This blog is a testament to my world. A life that functionally exists in two worlds which, at times, are seemly at odds and yet are equally similar at heart. This blog is my attempt at explaining to both worlds I live in the matters important to my heart and my life. Its my way of trying to make the two worlds I live in one while also staying true to myself as a Lesbian Christian.

Tuesday, September 7, 2010

It is not the greatness of our faith, but the greatness of our God, which counts




"Faith is about being prepared to put one's trust in the promises of God, and the integrity and faithfulness of the God who made those promises. Faith is only as strong as the one in whom we believe and trust. The efficacy of faith does not rest upon the intensity with which we believe, but in the reliability of the one in whom we believe. It is not the greatness of our faith, but the greatness of our God, which counts". - Anglican Theologian Alister McGrath presenting Martin Luther's convictions.

Admittedly this quote is not how I would have envisioned started this new blog...but I feel it is fitting of where I feel I am at right at this very moment. If I said this week has been anything but difficult I would be lying. Yet as of right now I feel a peace I haven't felt for a long while. This peace in the midst of the storm this week is nothing but a testament to where I am at right now, rather I should say where God had brought and led me. I guess I should maybe explain. This week has given me more then a few chances to loose my pieces of my faith in God, in friends, and in love. If you would have told me a week ago today that within 7 days I would feel absolutely and completely destroyed mentally, physically, spiritually, and emotionally I would have said that could never happen. Yet it did. It sure did.

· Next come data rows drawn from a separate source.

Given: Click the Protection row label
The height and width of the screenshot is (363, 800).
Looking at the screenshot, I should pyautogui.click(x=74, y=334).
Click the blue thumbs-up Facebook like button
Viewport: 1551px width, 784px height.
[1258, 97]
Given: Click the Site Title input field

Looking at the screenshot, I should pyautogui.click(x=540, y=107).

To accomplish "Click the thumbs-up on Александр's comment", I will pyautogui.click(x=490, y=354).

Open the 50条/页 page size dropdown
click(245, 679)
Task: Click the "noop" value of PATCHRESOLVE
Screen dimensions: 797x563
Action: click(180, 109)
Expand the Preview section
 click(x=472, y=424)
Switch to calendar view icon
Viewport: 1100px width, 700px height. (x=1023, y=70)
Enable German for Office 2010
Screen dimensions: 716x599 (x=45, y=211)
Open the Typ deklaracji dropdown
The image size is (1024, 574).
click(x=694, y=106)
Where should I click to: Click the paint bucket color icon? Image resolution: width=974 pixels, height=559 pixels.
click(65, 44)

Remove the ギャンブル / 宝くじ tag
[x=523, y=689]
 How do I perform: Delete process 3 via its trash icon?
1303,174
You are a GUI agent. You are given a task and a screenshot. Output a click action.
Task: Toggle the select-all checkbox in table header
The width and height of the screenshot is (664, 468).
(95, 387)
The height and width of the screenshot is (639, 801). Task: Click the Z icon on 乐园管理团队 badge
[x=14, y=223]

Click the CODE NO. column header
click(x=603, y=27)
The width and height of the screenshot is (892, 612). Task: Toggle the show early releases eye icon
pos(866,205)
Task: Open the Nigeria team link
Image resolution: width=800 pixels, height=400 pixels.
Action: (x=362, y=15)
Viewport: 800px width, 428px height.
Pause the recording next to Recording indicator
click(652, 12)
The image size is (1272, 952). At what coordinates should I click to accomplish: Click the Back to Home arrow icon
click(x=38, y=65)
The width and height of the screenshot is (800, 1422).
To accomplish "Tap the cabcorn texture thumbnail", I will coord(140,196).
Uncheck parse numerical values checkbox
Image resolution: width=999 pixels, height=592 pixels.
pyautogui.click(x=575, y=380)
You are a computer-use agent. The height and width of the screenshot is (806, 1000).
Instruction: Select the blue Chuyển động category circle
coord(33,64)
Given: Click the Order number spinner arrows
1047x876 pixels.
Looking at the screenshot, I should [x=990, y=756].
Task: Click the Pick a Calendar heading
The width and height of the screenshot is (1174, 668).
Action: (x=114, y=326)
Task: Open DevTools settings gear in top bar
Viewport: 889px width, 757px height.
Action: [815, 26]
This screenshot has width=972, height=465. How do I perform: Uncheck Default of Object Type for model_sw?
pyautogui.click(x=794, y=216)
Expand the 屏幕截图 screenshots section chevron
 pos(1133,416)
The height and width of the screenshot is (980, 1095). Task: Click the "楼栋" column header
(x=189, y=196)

Last Monday I remembered the loss of a very good friend, mentor, and "sister" Krista. It was a devastating day on many levels as I slowly but surely became all to aware that I was far from over grieving the loss of her. The loss hit sometime around lunch and really never left my side for the remainder of the next few days. If you have ever lost someone, someone close, you will know the feeling I am describing. I think the feelings of deep grief associated with her sudden passing were only surmounted by the fact that they were accompanied a deep anger with God over the situation of her passing. She had just given birth to her third child. A beautiful girl who's brother and sister, mother and father, and an entire camp of kids and coaches welcomed into the world with a cheer and a great to do as Krista and her husband were and are pure gold. 2 days after the birth of her daughter krista suffered a massive blood clot at home, and while she was rushed to hospital and had an entire host of family friends and strangers praying for her she passed on. So remembering her loss for me is always a mixed bag of emotions. I feel so blessed to have had her in my life as she truly showed me how to be a woman of God and love. I am saddened for her families loss of a great mother. I am angered by Gods distance at times through dealing with her loss. Often people will speak of getting to ask God one question when they get to heaven. For the longest time I always said I wouldn't really have anything to ask him...but upon Krista's death I knew that question would have to be why Krista? Why now? What is your plan in this brokeness as it surely cant be worth her loss? Yet as mad at God as I can find myself upon remembering Krista i cant help but also rejoice at the life she had lived. The impact she had through her life and her death. I just wish things could have been very different...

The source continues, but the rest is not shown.